In Doom: The Dark Ages, we have pushed the GeForce RTX 5060 Ti hard by running it at the game’s highest quality setting of “Ultra Nightmare” at 1440p native resolution. The average framerate is playable, but you can see that the 1% Lows, especially on the 8GB RTX 5060 Ti, are a bit too low. The GeForce RTX 5060 Ti 16GB is 15% faster on 1% Lows.
DLSS Upscaling

Enabling DLSS Upscaling at “Quality” makes both GeForce RTX 5060 Ti video cards playable at 1440p on Ultra Nightmware just fine, with 1% Lows above 60FPS. The GeForce RTX 5060 Ti 16GB is still faster, though, at 4% faster on 1% Lows.
Path Tracing with DLSS Upscaling

Though you can technically enable Path Tracing in this game on the GeForce RTX 5060 Ti, you wouldn’t want to. We have enabled it and tested it purely for academic reasons, and to show what happens when you run out of VRAM capacity.
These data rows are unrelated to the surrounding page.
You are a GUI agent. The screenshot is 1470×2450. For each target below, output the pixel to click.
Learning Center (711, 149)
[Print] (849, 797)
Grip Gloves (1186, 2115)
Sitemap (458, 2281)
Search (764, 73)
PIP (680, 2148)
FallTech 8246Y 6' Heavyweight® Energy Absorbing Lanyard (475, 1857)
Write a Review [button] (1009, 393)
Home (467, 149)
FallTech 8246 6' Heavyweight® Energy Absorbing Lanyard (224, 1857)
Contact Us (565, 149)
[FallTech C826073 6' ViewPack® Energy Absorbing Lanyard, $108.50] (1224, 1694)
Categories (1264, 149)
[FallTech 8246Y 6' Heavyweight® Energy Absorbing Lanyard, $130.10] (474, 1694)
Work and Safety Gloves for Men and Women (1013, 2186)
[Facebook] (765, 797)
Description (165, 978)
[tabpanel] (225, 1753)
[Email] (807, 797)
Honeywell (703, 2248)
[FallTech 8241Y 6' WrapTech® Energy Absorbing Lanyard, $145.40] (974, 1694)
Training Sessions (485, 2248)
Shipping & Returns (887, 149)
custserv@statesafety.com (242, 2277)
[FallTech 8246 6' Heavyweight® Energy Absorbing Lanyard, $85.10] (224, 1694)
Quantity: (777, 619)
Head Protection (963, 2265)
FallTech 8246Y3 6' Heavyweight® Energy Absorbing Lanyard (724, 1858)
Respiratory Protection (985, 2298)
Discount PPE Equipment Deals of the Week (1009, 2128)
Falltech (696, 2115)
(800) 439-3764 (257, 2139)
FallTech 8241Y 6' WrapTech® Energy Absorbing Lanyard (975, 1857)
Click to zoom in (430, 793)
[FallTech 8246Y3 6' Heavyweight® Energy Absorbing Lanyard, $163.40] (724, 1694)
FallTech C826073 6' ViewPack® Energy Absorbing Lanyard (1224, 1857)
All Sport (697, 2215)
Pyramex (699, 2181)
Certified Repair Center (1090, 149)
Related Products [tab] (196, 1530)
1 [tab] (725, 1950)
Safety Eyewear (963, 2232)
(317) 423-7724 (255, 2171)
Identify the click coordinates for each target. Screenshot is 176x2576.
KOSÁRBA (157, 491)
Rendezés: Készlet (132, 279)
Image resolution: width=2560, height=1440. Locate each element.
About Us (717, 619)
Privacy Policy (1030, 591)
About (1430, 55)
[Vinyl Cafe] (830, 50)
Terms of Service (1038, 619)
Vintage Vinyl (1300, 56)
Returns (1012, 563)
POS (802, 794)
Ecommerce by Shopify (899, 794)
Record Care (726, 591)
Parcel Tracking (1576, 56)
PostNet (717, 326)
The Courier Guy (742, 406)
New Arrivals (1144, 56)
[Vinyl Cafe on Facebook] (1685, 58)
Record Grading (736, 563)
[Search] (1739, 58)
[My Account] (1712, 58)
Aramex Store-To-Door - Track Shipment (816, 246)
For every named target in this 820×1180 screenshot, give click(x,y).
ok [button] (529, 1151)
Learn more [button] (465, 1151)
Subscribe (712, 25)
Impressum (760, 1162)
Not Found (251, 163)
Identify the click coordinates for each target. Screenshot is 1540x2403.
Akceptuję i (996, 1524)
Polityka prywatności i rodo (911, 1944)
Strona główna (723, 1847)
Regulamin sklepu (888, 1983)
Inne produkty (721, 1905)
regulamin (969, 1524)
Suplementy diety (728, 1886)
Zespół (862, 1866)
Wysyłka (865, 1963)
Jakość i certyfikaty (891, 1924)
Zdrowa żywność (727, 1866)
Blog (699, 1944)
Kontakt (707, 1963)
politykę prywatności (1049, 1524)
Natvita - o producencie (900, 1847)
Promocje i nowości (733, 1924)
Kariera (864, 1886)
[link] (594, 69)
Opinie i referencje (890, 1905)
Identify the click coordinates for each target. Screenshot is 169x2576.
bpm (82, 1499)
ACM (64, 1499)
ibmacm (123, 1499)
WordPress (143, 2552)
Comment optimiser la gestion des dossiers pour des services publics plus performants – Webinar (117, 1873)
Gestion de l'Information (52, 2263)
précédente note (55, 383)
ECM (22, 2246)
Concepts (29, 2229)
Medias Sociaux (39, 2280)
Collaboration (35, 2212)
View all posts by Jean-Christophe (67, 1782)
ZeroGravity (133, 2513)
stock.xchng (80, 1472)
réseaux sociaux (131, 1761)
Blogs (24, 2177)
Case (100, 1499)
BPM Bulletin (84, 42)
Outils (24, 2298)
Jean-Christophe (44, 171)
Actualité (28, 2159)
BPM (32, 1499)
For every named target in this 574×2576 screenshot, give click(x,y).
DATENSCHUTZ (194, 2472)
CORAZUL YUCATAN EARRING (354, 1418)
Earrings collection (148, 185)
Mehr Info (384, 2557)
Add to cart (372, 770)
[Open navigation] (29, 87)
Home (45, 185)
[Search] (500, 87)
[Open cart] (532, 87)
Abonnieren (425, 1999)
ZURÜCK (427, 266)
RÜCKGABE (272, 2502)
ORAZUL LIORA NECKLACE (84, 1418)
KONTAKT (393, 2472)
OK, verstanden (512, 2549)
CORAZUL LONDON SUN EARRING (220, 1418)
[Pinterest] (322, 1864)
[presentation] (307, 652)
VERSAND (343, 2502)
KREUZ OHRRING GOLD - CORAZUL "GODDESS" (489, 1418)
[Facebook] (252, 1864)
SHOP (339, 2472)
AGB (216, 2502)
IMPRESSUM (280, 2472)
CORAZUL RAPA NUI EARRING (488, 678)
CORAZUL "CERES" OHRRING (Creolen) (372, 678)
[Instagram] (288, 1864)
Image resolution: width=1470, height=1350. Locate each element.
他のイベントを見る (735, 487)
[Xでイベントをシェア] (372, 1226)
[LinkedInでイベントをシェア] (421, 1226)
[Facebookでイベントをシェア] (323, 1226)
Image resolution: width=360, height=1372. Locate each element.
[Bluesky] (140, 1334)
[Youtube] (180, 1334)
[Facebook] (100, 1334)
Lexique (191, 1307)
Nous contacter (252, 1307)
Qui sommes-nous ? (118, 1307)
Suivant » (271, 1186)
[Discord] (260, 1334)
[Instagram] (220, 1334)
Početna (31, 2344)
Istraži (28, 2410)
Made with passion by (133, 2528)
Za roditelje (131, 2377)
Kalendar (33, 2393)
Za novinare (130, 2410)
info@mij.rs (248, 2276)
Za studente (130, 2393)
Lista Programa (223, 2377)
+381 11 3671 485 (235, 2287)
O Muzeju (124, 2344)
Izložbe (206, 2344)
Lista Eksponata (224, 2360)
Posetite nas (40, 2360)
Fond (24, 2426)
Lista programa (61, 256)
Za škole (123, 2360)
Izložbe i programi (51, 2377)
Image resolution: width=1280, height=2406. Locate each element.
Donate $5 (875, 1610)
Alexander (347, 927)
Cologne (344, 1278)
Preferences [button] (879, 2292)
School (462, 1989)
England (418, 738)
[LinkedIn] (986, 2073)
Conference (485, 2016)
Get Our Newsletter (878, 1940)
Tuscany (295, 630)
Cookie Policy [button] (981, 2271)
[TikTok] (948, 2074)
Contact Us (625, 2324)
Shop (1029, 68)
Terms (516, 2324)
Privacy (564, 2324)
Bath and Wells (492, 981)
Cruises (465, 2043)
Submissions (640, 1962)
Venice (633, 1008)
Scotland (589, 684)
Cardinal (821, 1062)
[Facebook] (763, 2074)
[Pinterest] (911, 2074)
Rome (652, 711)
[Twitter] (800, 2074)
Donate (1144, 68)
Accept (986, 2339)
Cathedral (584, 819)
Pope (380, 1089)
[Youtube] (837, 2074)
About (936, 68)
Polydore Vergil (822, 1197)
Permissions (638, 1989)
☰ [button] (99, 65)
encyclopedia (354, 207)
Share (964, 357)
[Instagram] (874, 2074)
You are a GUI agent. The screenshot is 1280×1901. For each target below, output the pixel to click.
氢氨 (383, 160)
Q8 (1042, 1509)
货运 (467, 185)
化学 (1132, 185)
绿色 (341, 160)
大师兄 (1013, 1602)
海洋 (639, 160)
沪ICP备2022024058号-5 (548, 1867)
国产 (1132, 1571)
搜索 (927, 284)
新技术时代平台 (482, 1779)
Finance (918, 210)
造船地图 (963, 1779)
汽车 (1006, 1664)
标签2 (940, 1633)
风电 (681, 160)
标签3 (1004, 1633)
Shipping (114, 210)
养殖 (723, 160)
Though the game isn’t playable at 1440p, Minimum Path Tracing, and DLSS Upscaling Quality on Ultra Nightmare, the GeForce RTX 5060 Ti 16GB is allowed to fully utilize the GPU rendering power, while the 8GB RTX 5060 Ti chokes. The GeForce RTX 5060 Ti 16GB is 360% faster on average and 358% faster on 1% Lows, all because it has sufficient VRAM.
4K with DLSS Upscaling

Similar to Path Tracing, when trying to run this game at 4K on Ultra Nightmare, even with DLSS Upscaling enabled on “Balanced”, VRAM becomes a huge issue. The GeForce RTX 5060 Ti 16GB is borderline playable, actually, it would be on “Performance” Upscaling. The 8GB RTX 5060 Ti, though, doesn’t have a chance with its VRAM capacity. The GeForce RTX 5060 Ti 16GB is 66% faster on average and 58% faster on 1% Lows.